Once the line with "The image size" is found, repeat it and all later lines exactly through the end of the listing below, with the pictures left out.

▽

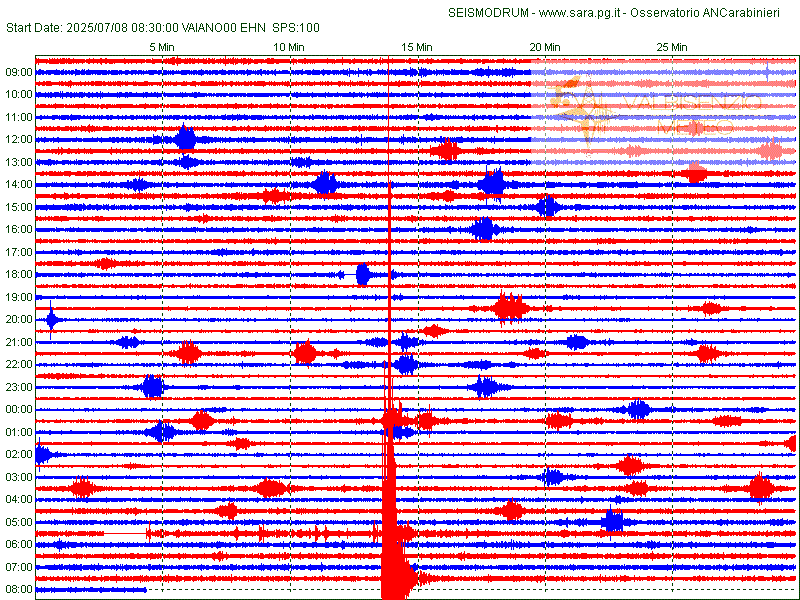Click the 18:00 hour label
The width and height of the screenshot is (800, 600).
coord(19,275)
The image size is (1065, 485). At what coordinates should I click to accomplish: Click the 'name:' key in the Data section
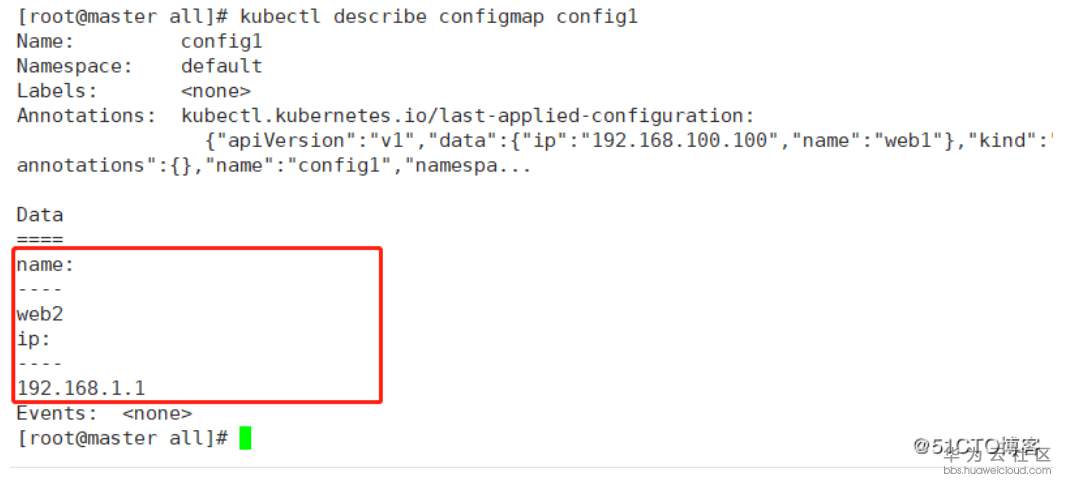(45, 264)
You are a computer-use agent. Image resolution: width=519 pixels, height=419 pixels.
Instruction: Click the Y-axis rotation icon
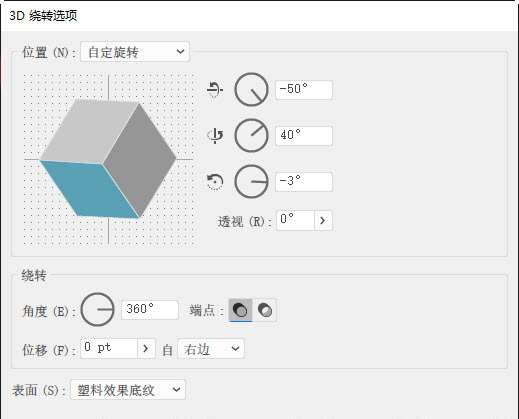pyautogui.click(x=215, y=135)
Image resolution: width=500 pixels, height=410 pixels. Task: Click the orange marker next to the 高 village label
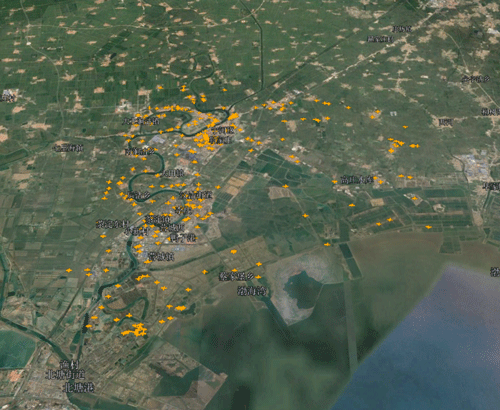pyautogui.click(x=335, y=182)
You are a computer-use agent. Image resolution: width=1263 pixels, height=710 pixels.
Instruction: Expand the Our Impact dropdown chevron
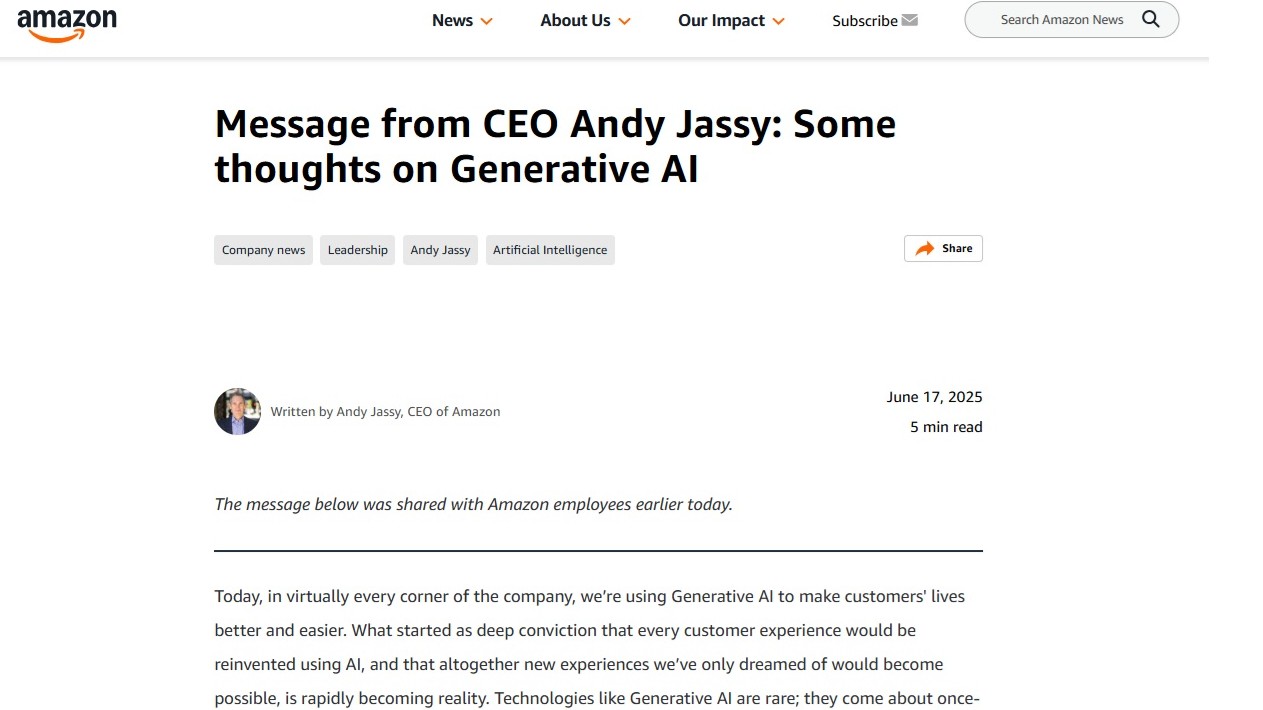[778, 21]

△

**Solved exercise**
The image size is (1065, 485). At what coordinates should I click to accomplish: Click the 'name:' key in the Data section
(45, 264)
You are a computer-use agent. Image resolution: width=519 pixels, height=419 pixels.
Instruction: Click the Y-axis rotation icon
pyautogui.click(x=215, y=135)
Image resolution: width=500 pixels, height=410 pixels. Task: Click the orange marker next to the 高 village label
pyautogui.click(x=335, y=182)
You are a computer-use agent. Image resolution: width=1263 pixels, height=710 pixels.
Instruction: Expand the Our Impact dropdown chevron
[778, 21]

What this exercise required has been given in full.